> **INSTRUCTIONS TO FOLLOW**: Lay out the rows as a Markdown table with the columns "No." and "Line", numbering each row and omitting blank lines. Include only the part that opens with the line containing "has height=691, width=612." and closes with the line containing "center [430, 10].", both ends included.

> **DATA FOR ANALYSIS**:

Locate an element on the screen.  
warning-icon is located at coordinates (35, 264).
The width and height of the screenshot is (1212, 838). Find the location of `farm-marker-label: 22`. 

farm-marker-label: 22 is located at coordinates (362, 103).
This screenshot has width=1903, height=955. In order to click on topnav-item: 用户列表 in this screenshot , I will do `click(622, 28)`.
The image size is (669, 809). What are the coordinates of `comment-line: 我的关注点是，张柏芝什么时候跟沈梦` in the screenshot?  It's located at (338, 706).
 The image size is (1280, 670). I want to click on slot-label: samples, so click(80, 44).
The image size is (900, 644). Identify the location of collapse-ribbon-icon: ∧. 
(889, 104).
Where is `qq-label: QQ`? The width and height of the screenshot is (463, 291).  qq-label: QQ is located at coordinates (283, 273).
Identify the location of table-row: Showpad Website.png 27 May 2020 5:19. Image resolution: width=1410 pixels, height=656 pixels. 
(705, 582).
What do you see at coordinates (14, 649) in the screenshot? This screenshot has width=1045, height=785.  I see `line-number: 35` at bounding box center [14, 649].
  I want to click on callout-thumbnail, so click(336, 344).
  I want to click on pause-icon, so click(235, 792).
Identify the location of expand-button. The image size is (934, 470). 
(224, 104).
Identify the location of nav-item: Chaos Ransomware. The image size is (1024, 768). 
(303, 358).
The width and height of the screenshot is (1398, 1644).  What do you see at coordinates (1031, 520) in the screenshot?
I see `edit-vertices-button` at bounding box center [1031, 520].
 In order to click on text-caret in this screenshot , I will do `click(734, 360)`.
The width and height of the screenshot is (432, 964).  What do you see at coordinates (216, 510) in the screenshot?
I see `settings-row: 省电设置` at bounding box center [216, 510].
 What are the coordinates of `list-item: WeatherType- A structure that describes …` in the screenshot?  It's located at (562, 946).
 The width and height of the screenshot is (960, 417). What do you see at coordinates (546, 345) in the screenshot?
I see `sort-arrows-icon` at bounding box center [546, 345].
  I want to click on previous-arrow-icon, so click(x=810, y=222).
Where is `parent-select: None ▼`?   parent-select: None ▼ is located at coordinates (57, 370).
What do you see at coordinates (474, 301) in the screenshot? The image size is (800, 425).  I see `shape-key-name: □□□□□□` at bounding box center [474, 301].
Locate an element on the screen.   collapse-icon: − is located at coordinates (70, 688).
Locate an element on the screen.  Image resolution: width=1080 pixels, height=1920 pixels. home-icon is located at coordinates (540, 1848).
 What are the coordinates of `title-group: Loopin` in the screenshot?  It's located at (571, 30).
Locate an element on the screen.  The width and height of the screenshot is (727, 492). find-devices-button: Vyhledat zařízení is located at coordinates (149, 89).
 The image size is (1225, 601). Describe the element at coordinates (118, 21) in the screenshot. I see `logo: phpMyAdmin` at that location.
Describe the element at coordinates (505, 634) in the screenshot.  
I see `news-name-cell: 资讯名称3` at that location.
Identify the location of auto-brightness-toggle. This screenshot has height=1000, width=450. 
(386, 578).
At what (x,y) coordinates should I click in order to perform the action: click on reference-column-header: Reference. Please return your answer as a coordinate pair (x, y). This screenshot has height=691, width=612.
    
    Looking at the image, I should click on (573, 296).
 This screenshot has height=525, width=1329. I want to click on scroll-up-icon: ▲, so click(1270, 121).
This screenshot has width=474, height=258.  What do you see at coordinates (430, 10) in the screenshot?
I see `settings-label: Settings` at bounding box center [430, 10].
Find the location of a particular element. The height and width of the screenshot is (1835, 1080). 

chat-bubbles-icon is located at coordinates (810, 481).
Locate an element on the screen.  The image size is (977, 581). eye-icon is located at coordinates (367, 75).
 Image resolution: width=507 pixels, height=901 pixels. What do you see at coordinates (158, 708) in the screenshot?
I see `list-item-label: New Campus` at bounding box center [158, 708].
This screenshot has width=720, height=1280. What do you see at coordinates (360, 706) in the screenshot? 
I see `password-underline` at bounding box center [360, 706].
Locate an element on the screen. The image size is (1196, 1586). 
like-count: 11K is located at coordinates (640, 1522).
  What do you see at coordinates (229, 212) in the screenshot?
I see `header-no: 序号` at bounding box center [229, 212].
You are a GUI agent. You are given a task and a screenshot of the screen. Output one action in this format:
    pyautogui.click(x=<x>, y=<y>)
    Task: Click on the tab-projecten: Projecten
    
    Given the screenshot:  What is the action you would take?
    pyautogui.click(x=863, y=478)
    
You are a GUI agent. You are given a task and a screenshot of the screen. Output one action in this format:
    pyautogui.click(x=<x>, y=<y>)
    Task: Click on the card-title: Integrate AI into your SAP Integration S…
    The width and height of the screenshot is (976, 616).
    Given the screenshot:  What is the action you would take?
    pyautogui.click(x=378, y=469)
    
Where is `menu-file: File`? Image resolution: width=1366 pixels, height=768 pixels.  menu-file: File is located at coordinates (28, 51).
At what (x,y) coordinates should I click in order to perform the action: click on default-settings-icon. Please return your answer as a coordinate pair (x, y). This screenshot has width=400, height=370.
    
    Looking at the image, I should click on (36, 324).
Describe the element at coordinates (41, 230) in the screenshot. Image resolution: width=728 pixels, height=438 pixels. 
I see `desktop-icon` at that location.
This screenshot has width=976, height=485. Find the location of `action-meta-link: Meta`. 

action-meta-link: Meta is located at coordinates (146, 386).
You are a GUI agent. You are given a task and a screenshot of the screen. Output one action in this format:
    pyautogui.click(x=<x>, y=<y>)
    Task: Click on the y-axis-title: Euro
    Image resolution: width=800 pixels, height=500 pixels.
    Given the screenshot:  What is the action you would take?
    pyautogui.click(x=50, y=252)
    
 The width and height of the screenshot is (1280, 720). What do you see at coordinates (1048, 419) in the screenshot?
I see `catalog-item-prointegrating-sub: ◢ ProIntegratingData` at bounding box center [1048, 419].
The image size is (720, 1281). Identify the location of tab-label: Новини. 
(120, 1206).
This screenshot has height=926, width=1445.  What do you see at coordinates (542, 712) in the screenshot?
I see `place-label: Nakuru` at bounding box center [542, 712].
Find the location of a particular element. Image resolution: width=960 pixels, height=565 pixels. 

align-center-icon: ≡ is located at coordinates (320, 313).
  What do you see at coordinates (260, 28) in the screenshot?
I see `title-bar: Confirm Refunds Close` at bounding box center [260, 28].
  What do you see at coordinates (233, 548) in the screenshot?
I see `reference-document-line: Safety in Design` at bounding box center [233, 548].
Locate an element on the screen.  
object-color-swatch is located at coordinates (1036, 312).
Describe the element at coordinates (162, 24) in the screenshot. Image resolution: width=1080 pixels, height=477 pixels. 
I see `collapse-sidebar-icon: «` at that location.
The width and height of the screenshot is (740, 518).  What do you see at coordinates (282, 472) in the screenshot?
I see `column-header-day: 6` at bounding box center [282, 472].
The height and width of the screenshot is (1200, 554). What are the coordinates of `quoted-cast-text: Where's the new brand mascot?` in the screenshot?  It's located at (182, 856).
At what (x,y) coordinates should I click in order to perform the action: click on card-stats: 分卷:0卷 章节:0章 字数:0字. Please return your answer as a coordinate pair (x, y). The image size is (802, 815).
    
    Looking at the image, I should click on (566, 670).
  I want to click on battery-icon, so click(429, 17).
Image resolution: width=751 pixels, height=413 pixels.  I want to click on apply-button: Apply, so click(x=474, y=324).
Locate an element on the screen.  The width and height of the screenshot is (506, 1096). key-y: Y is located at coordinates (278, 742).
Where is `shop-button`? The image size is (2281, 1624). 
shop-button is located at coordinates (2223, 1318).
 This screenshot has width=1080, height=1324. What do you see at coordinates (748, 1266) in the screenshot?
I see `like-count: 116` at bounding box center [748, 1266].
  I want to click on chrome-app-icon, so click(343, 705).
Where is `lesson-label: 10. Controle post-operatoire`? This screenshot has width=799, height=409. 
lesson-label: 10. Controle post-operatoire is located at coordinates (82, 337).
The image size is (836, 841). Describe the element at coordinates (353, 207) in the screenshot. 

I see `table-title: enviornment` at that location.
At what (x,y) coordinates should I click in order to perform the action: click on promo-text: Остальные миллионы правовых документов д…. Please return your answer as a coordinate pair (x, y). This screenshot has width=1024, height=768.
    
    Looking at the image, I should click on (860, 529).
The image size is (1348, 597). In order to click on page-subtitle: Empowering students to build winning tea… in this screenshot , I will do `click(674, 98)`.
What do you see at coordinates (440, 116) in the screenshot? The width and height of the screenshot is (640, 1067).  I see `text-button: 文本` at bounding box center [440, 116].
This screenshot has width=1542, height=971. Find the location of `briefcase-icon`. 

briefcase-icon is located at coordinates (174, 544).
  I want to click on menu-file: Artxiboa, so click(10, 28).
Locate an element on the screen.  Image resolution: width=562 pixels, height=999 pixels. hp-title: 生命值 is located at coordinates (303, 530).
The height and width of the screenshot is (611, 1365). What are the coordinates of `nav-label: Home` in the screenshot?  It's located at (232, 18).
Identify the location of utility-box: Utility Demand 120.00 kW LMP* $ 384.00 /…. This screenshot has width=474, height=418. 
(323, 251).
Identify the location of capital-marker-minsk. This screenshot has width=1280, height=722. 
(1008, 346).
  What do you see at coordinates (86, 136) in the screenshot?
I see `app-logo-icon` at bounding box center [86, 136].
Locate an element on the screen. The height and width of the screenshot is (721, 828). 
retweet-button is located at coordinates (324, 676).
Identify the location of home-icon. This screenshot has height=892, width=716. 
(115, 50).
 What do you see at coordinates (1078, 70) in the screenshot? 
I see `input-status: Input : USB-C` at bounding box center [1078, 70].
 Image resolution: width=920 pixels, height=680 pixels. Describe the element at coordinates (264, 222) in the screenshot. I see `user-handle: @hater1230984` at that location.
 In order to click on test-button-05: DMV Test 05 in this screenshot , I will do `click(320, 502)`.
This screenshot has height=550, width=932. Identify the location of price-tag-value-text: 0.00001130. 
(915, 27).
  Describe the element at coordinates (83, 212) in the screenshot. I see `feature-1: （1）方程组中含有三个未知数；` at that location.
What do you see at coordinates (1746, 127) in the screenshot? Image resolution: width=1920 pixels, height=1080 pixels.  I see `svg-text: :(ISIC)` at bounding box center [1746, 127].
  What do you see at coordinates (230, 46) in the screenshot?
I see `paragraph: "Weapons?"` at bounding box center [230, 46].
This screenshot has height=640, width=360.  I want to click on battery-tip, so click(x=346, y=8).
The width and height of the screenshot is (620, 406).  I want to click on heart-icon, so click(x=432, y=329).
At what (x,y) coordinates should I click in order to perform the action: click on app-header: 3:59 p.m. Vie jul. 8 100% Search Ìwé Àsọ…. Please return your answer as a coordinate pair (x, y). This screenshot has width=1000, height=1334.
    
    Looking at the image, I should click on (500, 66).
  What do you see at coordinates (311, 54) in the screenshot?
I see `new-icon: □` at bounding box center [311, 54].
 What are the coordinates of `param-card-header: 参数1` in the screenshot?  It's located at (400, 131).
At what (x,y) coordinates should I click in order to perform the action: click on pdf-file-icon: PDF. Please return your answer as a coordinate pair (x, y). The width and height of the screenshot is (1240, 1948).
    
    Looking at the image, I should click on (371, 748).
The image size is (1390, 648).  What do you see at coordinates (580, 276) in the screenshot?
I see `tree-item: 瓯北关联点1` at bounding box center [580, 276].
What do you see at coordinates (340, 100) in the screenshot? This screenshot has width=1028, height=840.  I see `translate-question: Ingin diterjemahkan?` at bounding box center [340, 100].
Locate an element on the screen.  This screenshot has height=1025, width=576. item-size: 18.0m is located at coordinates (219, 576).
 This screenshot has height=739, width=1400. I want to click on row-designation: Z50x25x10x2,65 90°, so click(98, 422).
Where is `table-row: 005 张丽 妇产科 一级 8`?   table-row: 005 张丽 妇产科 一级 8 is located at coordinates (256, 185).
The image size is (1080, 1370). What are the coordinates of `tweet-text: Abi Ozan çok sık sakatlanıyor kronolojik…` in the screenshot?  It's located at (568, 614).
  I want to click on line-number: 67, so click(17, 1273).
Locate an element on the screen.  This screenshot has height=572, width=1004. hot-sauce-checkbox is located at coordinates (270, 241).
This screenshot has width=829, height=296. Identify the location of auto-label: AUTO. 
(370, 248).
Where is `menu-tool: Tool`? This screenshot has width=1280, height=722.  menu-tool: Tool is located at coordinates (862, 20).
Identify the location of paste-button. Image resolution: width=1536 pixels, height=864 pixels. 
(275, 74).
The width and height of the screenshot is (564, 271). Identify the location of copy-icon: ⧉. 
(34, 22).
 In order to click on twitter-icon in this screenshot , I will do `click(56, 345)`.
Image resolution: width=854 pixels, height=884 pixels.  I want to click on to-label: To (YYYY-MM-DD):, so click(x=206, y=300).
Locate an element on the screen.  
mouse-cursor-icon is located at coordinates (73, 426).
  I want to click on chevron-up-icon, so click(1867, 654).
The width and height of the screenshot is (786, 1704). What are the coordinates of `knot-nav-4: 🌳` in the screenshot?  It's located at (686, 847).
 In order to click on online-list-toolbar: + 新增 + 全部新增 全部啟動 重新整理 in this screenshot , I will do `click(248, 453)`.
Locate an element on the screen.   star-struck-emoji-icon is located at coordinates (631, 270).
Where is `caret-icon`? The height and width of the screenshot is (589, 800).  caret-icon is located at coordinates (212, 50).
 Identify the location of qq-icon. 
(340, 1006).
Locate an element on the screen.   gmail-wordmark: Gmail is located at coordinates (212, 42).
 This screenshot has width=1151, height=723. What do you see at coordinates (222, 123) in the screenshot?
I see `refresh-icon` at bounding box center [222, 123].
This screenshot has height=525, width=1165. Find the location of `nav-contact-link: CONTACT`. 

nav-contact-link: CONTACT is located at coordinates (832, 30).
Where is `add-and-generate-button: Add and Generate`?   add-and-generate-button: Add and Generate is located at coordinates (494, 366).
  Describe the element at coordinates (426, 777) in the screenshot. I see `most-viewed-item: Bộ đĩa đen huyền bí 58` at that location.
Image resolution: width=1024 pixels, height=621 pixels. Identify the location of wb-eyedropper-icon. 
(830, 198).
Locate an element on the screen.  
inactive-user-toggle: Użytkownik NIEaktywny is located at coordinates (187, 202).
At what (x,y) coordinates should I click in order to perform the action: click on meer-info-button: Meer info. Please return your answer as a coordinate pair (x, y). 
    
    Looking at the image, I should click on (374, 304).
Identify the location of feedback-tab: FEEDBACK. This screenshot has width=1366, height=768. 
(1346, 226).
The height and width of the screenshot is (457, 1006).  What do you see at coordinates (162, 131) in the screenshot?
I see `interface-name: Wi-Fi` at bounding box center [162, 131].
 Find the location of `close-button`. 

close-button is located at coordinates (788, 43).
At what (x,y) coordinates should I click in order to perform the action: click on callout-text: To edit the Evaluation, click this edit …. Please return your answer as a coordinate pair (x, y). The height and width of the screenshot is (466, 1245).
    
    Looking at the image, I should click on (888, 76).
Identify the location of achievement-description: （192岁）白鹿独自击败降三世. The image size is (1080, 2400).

> **RESPONSE TO THE TASK**:
| No. | Line |
|---|---|
| 1 | At what (x,y) coordinates should I click in order to perform the action: click on reference-column-header: Reference. Please return your answer as a coordinate pair (x, y). This screenshot has height=691, width=612. |
| 2 |     Looking at the image, I should click on (573, 296). |
| 3 |  This screenshot has height=525, width=1329. I want to click on scroll-up-icon: ▲, so click(1270, 121). |
| 4 | This screenshot has width=474, height=258.  What do you see at coordinates (430, 10) in the screenshot? |
| 5 | I see `settings-label: Settings` at bounding box center [430, 10]. |